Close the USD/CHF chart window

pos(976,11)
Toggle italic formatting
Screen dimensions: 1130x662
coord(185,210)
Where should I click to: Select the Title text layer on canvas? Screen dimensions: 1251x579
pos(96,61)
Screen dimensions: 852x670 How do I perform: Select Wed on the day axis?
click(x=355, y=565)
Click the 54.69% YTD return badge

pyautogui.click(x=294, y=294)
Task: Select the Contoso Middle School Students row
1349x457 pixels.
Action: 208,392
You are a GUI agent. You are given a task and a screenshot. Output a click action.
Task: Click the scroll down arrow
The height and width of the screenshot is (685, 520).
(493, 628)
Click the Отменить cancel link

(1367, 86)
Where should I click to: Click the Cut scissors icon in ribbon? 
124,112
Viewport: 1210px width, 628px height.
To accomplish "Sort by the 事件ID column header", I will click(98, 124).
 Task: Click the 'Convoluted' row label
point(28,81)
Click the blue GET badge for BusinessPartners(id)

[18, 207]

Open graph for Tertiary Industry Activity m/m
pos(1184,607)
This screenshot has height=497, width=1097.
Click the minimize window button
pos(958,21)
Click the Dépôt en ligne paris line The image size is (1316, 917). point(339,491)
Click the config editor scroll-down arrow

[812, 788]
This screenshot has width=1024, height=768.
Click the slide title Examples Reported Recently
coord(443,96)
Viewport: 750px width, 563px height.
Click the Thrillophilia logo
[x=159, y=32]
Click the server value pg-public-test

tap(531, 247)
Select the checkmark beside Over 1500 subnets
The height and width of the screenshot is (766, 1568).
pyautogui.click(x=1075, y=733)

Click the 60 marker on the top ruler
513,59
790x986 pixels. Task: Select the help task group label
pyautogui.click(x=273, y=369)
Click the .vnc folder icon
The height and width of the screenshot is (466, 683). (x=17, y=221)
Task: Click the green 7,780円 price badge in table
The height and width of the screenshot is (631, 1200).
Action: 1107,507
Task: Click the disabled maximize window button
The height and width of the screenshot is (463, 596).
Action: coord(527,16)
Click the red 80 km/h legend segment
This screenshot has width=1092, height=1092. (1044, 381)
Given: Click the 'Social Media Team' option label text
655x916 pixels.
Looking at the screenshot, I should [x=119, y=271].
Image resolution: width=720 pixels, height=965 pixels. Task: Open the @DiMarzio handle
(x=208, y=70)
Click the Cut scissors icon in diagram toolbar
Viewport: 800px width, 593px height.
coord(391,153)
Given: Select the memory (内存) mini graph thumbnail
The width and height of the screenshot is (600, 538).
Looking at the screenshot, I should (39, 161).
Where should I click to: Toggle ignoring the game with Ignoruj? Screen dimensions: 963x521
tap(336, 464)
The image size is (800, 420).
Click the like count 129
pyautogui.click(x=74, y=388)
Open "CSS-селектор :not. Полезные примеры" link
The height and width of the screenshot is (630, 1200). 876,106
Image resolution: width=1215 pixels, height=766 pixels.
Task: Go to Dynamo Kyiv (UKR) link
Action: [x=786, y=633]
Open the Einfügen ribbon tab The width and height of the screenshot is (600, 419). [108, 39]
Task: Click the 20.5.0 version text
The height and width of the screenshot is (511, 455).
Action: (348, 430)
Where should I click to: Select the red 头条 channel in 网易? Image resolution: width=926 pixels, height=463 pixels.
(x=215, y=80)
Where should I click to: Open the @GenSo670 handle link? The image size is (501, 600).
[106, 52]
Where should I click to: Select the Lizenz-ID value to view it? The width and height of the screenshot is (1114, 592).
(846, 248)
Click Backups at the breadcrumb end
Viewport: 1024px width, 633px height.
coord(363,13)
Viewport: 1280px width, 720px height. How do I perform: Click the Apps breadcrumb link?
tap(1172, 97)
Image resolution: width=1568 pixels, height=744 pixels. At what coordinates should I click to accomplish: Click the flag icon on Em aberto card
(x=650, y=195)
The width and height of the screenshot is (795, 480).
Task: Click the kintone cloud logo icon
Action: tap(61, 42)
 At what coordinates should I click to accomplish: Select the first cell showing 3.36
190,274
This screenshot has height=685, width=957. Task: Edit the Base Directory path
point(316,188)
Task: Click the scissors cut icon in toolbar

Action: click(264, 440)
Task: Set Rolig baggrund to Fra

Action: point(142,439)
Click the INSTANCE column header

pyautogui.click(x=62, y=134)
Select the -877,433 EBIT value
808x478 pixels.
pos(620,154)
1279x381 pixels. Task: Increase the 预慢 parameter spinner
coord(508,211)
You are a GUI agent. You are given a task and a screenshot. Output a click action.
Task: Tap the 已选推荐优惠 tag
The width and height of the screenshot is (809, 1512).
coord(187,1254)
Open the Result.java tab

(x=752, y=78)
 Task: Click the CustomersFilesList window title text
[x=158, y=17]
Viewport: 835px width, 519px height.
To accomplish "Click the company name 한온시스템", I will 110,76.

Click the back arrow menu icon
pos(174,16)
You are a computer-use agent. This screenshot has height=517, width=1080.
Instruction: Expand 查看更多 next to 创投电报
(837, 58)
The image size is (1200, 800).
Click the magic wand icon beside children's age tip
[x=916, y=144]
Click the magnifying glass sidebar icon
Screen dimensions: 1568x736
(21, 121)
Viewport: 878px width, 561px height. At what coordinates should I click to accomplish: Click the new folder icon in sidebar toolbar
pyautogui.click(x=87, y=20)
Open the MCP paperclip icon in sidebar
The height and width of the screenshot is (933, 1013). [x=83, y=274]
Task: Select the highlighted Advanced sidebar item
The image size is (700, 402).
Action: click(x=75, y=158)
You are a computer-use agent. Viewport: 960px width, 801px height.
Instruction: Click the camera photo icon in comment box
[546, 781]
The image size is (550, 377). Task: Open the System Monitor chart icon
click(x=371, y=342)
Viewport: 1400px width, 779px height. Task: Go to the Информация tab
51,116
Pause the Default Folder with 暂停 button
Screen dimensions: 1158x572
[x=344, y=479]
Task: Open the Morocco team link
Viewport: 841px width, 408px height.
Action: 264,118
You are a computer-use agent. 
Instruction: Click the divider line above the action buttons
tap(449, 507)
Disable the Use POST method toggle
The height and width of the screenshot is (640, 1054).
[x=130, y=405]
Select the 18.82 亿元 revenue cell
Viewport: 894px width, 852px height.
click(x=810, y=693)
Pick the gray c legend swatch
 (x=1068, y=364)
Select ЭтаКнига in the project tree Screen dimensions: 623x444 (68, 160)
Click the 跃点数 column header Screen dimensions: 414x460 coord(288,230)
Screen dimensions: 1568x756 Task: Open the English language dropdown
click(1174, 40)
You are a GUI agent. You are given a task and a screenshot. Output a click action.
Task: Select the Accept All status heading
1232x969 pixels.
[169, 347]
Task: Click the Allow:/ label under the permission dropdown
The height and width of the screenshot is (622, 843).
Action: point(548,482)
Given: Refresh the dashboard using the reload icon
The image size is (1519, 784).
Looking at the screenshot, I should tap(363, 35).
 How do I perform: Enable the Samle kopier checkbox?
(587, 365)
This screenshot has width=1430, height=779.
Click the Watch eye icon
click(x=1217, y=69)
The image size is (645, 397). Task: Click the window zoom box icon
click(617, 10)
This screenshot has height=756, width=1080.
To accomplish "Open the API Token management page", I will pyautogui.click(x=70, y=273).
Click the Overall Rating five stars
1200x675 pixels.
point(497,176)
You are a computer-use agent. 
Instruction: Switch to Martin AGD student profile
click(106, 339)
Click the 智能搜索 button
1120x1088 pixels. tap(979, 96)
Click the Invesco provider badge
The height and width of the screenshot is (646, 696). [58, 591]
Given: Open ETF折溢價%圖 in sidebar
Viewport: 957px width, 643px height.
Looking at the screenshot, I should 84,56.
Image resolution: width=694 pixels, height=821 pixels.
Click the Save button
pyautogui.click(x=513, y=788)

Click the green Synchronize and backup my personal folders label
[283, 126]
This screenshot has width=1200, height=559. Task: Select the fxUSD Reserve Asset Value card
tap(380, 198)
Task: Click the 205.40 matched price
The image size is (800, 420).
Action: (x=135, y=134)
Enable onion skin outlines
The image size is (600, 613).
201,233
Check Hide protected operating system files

• Exercise description: All that belongs in your answer is the stretch of entries above from the line with "Select the -877,433 EBIT value" through the line with "You are a computer-use agent. This", printed exactly.

• Exercise result:
Select the -877,433 EBIT value
808x478 pixels.
pos(620,154)
1279x381 pixels. Task: Increase the 预慢 parameter spinner
coord(508,211)
You are a GUI agent. You are given a task and a screenshot. Output a click action.
Task: Tap the 已选推荐优惠 tag
The width and height of the screenshot is (809, 1512).
coord(187,1254)
Open the Result.java tab

(x=752, y=78)
 Task: Click the CustomersFilesList window title text
[x=158, y=17]
Viewport: 835px width, 519px height.
To accomplish "Click the company name 한온시스템", I will 110,76.

Click the back arrow menu icon
pos(174,16)
You are a computer-use agent. This screenshot has height=517, width=1080.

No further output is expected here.